Here’s how we’d make the trade…
We’d place a “Buy-Write” options order with a Net Debit price of as close to $75.61 ($77.08 – $1.47) as we can get — the lower the better. Options contracts work in 100-share blocks, so we’d have to buy at least 100 shares of CVS Health (CVS) for this trade. For every 100 shares we’d buy, we’d “Sell to Open” one options contract using a limit order. Accounting for the $147 in premium we’d collect, that would require a minimum investment of $7,561.
Good Trading!
Greg Patrick
P.S. We’d only make this trade if: 1) we wanted to own the underlying stock anyways 2) we believed it was trading at a reasonable price 3) we were comfortable owning it for the long-haul in case the price drops significantly below our cost basis by expiration and 4) we were comfortable letting it go if shares get called away. To be mindful of position sizing, except in rare cases, the value of this trade wouldn’t exceed 5% of our total portfolio value. In addition, to minimize taxes and tax paperwork, we would most likely make this trade in a retirement account, such as an IRA or 401(k).

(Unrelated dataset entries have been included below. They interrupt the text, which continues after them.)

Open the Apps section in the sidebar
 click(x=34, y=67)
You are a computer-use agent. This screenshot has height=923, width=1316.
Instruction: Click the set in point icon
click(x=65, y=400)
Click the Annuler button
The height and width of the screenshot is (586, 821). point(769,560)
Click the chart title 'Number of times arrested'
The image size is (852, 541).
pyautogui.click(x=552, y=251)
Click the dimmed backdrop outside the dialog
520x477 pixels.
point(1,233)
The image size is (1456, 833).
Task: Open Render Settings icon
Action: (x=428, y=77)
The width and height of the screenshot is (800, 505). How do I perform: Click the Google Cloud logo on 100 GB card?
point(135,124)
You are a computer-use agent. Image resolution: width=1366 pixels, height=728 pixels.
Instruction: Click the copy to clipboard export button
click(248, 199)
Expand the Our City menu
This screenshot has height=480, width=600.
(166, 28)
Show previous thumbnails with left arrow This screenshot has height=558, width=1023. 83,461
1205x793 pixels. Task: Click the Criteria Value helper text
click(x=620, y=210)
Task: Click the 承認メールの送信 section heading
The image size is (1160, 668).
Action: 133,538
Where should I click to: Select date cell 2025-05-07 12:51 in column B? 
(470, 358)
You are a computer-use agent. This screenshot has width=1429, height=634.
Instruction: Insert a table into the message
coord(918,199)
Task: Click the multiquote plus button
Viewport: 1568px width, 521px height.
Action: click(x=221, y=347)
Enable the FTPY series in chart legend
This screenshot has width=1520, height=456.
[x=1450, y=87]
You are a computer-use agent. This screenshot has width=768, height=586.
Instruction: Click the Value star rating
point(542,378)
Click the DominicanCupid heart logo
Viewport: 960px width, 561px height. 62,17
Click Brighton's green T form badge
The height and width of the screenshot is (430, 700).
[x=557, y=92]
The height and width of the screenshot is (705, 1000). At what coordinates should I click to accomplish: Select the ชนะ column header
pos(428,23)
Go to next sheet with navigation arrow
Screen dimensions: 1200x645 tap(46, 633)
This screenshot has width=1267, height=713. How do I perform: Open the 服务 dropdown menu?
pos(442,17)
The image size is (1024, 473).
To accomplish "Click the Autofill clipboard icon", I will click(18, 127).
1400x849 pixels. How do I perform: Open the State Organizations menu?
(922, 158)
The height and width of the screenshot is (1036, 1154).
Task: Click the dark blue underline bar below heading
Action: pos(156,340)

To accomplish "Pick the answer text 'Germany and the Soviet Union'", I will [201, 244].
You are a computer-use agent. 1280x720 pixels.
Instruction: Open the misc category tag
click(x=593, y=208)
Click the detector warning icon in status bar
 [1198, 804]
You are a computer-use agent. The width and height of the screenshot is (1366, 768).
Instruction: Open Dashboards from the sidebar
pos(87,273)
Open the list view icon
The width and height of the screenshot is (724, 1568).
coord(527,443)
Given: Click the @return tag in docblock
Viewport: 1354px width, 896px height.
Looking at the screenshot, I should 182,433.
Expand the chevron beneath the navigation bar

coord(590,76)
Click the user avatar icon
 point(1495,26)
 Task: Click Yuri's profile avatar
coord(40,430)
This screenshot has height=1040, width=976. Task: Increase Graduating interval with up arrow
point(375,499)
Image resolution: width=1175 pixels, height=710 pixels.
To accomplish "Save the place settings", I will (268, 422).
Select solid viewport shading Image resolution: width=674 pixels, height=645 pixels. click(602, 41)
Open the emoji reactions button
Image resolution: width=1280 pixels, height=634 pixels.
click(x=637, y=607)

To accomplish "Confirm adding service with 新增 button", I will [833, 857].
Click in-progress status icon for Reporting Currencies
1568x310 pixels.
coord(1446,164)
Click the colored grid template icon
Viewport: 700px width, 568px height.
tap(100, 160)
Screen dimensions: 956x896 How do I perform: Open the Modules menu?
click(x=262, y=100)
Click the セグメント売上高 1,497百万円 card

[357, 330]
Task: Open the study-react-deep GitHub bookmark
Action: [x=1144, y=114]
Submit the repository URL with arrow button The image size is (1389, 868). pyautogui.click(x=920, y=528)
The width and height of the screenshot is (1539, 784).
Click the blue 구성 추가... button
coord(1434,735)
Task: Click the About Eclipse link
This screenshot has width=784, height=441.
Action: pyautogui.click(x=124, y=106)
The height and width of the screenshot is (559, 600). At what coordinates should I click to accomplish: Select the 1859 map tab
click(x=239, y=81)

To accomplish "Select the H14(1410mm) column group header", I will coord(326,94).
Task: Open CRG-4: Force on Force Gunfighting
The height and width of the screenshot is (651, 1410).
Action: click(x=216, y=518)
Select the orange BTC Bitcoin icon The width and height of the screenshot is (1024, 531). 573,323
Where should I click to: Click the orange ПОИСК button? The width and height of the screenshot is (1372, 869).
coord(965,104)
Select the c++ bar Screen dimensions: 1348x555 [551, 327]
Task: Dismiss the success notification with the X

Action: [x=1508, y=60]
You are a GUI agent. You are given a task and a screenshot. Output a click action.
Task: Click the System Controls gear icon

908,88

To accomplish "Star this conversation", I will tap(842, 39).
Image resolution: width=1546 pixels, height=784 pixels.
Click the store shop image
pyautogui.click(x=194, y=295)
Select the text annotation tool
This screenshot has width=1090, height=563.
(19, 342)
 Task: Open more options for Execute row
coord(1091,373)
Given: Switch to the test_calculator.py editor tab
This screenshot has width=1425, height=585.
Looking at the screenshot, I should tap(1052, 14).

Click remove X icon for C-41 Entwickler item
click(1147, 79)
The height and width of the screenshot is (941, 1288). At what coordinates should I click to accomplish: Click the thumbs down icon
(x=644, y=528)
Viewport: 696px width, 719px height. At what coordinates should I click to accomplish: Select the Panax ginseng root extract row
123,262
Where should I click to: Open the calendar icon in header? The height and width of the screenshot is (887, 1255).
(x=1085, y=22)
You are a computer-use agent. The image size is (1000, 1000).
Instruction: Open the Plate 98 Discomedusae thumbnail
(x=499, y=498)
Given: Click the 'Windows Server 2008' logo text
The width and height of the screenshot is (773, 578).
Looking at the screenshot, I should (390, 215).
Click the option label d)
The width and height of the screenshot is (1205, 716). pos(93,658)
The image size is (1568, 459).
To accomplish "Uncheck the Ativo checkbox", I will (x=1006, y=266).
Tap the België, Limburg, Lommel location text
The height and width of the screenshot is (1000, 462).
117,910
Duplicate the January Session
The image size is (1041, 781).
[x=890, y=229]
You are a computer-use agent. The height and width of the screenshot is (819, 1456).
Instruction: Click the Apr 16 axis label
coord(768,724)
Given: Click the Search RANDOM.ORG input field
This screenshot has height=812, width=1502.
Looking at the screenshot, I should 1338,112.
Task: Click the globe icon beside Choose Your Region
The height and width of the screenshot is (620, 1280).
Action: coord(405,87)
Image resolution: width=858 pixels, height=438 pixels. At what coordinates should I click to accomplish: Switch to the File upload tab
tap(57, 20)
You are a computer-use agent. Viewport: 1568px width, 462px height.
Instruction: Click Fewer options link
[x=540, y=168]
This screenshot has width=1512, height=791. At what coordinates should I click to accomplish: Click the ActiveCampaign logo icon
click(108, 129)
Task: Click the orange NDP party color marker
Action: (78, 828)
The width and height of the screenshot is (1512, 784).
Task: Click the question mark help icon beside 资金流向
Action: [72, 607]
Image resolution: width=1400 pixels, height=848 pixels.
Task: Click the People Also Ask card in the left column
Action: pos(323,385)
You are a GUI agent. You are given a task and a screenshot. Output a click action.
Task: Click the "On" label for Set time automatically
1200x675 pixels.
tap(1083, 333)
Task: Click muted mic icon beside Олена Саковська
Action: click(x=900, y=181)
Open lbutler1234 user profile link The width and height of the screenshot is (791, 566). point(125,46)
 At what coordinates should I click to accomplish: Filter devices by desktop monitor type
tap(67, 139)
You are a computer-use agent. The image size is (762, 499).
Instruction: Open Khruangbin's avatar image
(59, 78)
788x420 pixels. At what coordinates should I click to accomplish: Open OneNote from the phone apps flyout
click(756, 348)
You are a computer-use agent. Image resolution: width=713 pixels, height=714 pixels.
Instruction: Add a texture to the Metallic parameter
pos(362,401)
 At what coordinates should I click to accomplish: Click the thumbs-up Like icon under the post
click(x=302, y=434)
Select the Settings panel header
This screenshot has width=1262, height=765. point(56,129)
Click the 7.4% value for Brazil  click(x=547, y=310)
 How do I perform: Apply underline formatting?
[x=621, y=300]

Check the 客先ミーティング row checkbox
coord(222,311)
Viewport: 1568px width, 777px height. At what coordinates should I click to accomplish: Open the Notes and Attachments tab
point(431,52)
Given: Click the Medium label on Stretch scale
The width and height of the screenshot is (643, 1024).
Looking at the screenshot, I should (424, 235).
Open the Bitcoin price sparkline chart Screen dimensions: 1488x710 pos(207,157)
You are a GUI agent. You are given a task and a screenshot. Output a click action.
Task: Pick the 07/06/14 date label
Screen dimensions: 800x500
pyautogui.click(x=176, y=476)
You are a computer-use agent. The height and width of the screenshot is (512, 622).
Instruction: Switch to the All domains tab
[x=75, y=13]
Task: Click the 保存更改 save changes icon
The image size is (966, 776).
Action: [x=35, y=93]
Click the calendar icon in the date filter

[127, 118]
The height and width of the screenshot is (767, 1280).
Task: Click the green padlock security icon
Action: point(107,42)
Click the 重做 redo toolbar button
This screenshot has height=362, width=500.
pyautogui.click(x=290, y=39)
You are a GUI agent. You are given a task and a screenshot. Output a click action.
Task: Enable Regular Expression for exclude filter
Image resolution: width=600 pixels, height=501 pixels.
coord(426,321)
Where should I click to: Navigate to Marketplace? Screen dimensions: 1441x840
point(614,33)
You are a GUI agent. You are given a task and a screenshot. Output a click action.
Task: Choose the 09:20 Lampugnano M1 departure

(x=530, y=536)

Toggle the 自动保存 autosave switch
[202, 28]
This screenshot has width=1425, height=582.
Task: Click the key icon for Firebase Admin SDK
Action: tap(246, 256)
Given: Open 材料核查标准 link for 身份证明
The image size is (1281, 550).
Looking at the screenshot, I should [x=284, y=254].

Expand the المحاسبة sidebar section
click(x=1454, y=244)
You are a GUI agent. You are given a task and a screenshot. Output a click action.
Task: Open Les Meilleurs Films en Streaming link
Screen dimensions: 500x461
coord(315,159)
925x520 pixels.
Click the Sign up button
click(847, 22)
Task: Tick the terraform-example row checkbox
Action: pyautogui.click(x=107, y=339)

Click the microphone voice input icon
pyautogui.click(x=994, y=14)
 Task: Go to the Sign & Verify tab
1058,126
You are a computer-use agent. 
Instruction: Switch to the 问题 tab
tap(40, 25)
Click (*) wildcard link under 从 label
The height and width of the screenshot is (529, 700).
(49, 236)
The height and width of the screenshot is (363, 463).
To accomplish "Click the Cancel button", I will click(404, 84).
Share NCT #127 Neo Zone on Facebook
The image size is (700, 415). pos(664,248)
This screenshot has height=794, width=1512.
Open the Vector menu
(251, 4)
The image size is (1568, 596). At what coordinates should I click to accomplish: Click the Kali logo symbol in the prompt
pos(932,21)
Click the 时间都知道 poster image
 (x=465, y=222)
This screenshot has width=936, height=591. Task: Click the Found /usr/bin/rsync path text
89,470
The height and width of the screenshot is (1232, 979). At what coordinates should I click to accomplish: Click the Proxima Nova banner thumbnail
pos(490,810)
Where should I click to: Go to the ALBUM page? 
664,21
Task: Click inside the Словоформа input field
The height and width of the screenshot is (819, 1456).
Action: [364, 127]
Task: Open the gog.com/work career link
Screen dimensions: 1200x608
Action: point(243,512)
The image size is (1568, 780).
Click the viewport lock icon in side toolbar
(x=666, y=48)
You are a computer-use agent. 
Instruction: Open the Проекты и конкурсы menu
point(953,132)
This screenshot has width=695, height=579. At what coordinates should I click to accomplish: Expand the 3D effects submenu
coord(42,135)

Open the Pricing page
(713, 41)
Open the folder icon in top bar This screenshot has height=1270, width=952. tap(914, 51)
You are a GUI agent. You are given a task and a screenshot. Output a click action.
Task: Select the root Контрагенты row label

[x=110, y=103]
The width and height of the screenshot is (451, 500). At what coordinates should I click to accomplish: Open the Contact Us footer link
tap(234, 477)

Please note: We’re not registered financial advisors and these aren’t specific recommendations for you as an individual. Each of our readers have different financial situations, risk tolerance, goals, time frames, etc. You should also be aware that some of the trade details (specifically stock prices and options premiums) are certain to change from the time we do our research, to the time we publish our article, to the time you’re alerted about it. So please don’t attempt to make this trade yourself without first doing your own due diligence and research.